The best sequence in the film sees our "normals" trapped in an automatic car wash. With all the soap and brushes blocking the car windows, they can only hopelessly sit and wait to see if there are anything lurking around the car. It sounds very silly, but they pulled it off very convincingly. This is what a good horror movie should do: making the mundane places seem frightening.

Eisner is evidently not much of a creative scaremonger, though; every scare tactic in the film, effective as they are, is used at least twice. Both the kick-off (the townspeople start going cuckoo) and the send-off (a last-ditch rush outta dodge) are immensely frustrating in their hide-and-seek stupidity, particularly after a strong second act that picks up the pace considerably. There's only so many times you can have a character in hiding grabbed from behind only to reveal that it's just a friend. People in horror movies need to stop grabbing their friends from behind. It's a very inappropriate way to say "Hey."

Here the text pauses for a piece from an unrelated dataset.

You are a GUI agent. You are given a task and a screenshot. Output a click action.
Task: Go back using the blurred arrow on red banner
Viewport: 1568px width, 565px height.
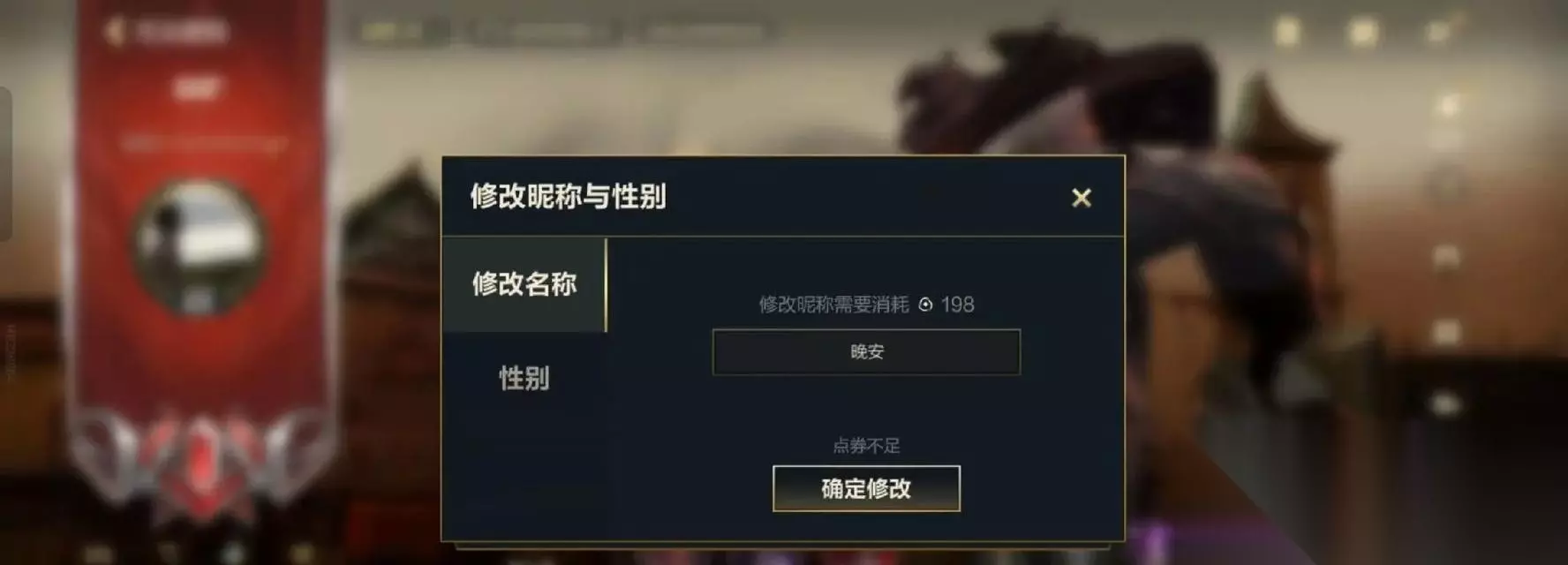(114, 32)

As the film roars into its predictable conclusion, there's an impending bleakness to the end that leaves me wondering what, if any, is the point of the film. It just chugs along without any lasting impression—the relationships between characters already resolved before they even begin. It's just all too easy, which is why it has to keep repeating itself.

The Crazies keeps a steady groove, but in keeping with the film's philosophy, even as it touches on so many great ideas evoking thought-provoking stuff like environmental poisoning, military accountability, chemical warfare and ethical balance, the thing that sticks out most from the film is the most universal moral of all: always drink bottled, never tap.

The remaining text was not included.